EXCERPTED PASSAGE —
========================================
Safe by design, from science to regulation: metrics and main sectors (RIA)
- Degradation of nano-enabled products and ageing of nanomaterials, and mixture toxicity;
- New Safe by Design methods that enable reduction of hazard and exposure through design to an acceptable risk level without affecting the material performance and guide development of safer products at different stages;
- Implementation of control measures and mitigation strategies for nanomaterials specific scenarios in various industrial sectors to reach acceptable regulatory risk level on the effectiveness of such measures, and develop computational approaches to model them;
- For this topic the parallel calls scheme is envisaged with the USA-NNI. Resulting projects should establish close cooperation mechanisms. Legal, policy making and Responsible Research and Innovation aspects should be integrated in the proposal.
In line with the strategy for EU international cooperation in research and innovation (COM(2012)497), international cooperation is particularly encouraged.
Proposals submitted under this topic should include actions designed to facilitate cooperation with other projects; to enhance user involvement; and to ensure the accessibility and reusability of data produced in the course of the project.
Activities should start at TRL 4 and achieve TRL 6 at the end of the project.
The Commission considers that proposals requesting a contribution from the EU between EUR 5 and 6 million would allow this specific challenge to be addressed appropriately. Nonetheless, this does not preclude submission and selection of proposals requesting other amounts.
========================================
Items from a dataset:
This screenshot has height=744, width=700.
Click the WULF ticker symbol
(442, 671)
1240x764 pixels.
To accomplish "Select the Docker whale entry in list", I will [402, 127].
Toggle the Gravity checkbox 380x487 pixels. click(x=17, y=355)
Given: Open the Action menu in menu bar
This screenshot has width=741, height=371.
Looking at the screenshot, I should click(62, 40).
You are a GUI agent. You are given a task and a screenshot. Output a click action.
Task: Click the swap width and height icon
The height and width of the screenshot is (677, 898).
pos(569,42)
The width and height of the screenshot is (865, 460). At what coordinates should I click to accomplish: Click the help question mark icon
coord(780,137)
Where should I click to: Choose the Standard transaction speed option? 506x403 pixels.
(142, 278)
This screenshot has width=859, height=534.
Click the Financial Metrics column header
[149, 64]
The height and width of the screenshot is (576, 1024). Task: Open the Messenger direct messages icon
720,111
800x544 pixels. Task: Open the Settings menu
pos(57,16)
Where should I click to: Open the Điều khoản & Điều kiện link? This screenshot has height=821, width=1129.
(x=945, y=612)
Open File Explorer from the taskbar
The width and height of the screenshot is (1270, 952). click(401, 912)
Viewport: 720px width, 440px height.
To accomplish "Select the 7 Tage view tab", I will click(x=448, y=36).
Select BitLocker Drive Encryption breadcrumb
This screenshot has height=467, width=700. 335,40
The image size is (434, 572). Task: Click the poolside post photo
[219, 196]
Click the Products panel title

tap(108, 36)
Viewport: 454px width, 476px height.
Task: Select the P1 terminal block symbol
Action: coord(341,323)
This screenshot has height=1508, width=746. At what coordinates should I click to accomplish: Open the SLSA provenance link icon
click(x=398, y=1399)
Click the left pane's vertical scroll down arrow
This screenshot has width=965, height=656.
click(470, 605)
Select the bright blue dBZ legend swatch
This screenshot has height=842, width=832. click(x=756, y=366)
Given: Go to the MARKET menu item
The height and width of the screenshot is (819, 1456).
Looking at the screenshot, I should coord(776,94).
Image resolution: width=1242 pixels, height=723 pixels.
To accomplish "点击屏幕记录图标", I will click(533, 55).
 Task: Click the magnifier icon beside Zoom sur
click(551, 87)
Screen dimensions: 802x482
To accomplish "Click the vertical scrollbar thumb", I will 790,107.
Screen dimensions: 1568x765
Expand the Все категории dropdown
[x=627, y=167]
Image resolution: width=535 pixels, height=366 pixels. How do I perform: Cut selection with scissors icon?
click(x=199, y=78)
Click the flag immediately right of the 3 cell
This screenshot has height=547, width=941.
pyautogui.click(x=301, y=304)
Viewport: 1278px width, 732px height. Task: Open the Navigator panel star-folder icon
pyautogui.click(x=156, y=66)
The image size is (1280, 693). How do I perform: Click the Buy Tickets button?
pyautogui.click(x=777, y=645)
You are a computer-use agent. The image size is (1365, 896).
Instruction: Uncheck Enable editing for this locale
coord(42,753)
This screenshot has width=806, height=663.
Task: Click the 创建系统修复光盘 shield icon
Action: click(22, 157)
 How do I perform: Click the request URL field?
========================================
TASK ITEM —
Answer from the safe-by-design call text:
(a) At which TRL should activities start, and which TRL should they reach by the end of the project?
(b) What range of EU contribution does the Commission consider appropriate for addressing this challenge?
(c) With whom is the parallel calls scheme envisaged?

OUTPUT FOR THIS EXERCISE —
(a) They should start at TRL 4 and reach TRL 6.
(b) Between EUR 5 and 6 million.
(c) The USA-NNI.